Setting up a good race-track for code can be awkward, because we need to try to reproduce a meaningful scenario. And it is amazingly easy to write bad performnce tests. Rather than reinvent bad code, it is hugely adviseable to lean on tools like BenchmarkDotNet. If you are even remotely performance minded, and you haven't used BenchmarkDotNet: sorry, but you're doing it wrong.

There are 4 combinations we can check here:

SimplSocketClient against SimplSocketServer
SimplSocketClient against SimplPipelineServer
SimplPipelineClient against SimplSocketServer
SimplPipelineClient against SimplPipelineServer

I won't list all of these, but for these tests I'll use a [GlobalSetup] method (a BenchmarkDotNet concept) to spin up both servers (on different ports), then we can test clients against each. Here's our "SimplSocketClient against SimplSocketServer" test (remembering that SimplSocketClient is synchronous):

[Benchmark(OperationsPerInvoke = Ops)]
public long c1_s1()
{
    long x = 0;
    using (var client = new SimplSocketClient(CreateSocket))
    {
        client.Connect(s1);
        for (int i = 0; i < Ops; i++)
        {
            var response = client.SendReceive(_data);
            x += response.Length;
        }
    }
    return AssertResult(x);
}

and here's our "SimplPipelineClient against SimplPipelineServer" test (using a Task this time, as SimplPipelineClient uses an async API):

[Benchmark(OperationsPerInvoke = Ops)]
public async Task<long> c2_s2()
{
    long x = 0;
    using (var client =
        await SimplPipelineClient.ConnectAsync(s2))
    {
        for (int i = 0; i < Ops; i++)
        {
            using (var response =
                await client.SendReceiveAsync(_data))
            {
                x += response.Memory.Length;
            }
        }
    }
    return AssertResult(x);
}

Note that we're performing multiple operations (Ops) per run here, so we're not just measing overheads like connect. Other than that, we'll just let BenchmarkDotNet do the hard work. We run our tests, and we get (after some time; benchmarking isn't always fast, although you can make suggestions on the iterations etc to speed it up if you want):

Method	Runtime	Mean	Error	StdDev	Gen 0	Gen 1
c1_s1	Clr	NA	NA	NA	N/A	N/A
c1_s2	Clr	NA	NA	NA	N/A	N/A
c2_s1	Clr	NA	NA	NA	N/A	N/A
c2_s2	Clr	45.99us	0.4275us	0.2544us	0.3636	0.0909
c1_s1	Core	NA	NA	NA	N/A	N/A
c1_s2	Core	NA	NA	NA	N/A	N/A
c2_s1	Core	NA	NA	NA	N/A	N/A
c2_s2	Core	29.87us	0.2294us	0.1518us	0.1250	-

Now, you're probaly looking at that table and thinking "huh? most of the data is missing - how can interpret that?" - and: you wouldn't be wrong! It turns out that the c1 (SimplSocketClient) and s1 (SimplSocketServer) implementations are simply unreliable. Ultimately, it was painfully hard to write reliable socket code before pipelines, and it looks like the legacy implementation simply has bugs and race conditions that don't show up in casual usage (it works fine in the REPL client), but which manifest pretty quickly when BenchmarkDotNet runs it aggressively. Our "pipelines" implementation simply used the "obvious" thing, and it works reliably first time. All of the complex pieces that IO authors previously had to worry about have now moved to the framework code, which enables programmers to focus on the interesting thing that they're trying to do (rather than spending most of their time fighting with IO intrinsics), and benefit from a reliable well-tested implementation of the ugly IO code.

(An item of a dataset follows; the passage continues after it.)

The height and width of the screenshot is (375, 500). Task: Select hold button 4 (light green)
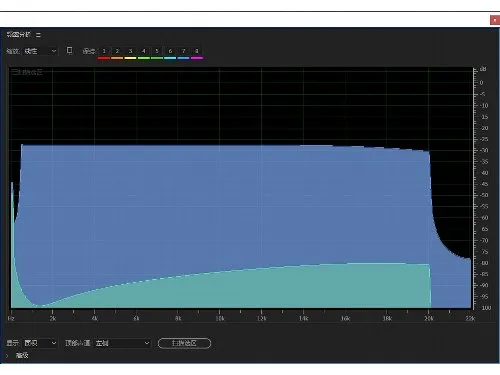pos(144,52)
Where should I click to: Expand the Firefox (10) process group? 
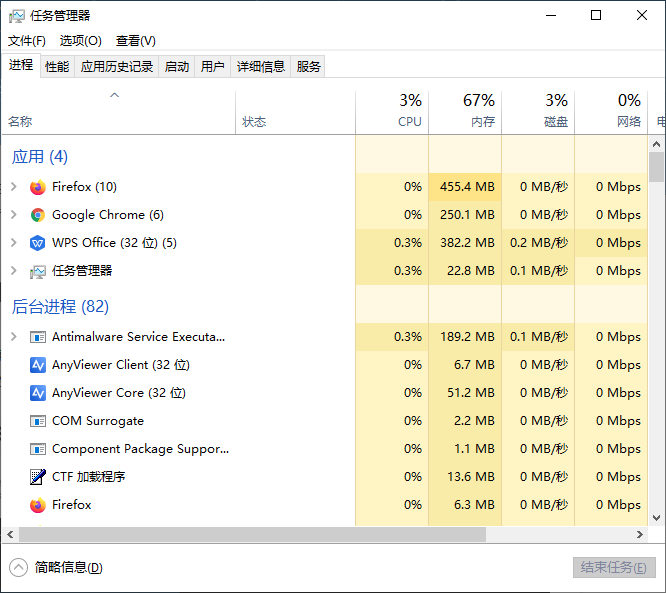pos(13,187)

A major advantage of moving to pipelines is getting rid of the gnarly IO bugs that you didn't even know you had.

I will be more than happy to update this table with updated numbers if SimplSockets can find the things that are stalling it.

Of the numbers that we do have, we can see that it behaves well on Clr (.NET Framework) but works much better on Core (.NET Core). .NET Core 2.1 is frankly amazing (and 3.0 looks even better) - with lots of advantages. If you're serious about performance, migrating to .NET Core should definitely be on your roadmap.

Summary

This has been a long read, but I hope I've conveyed some useful practical advice and tips for working with pipelines in real systems, in a way that is directly translatable to your own requirements. If you want to play with the code in more depth, or see it in action, you can see my fork here.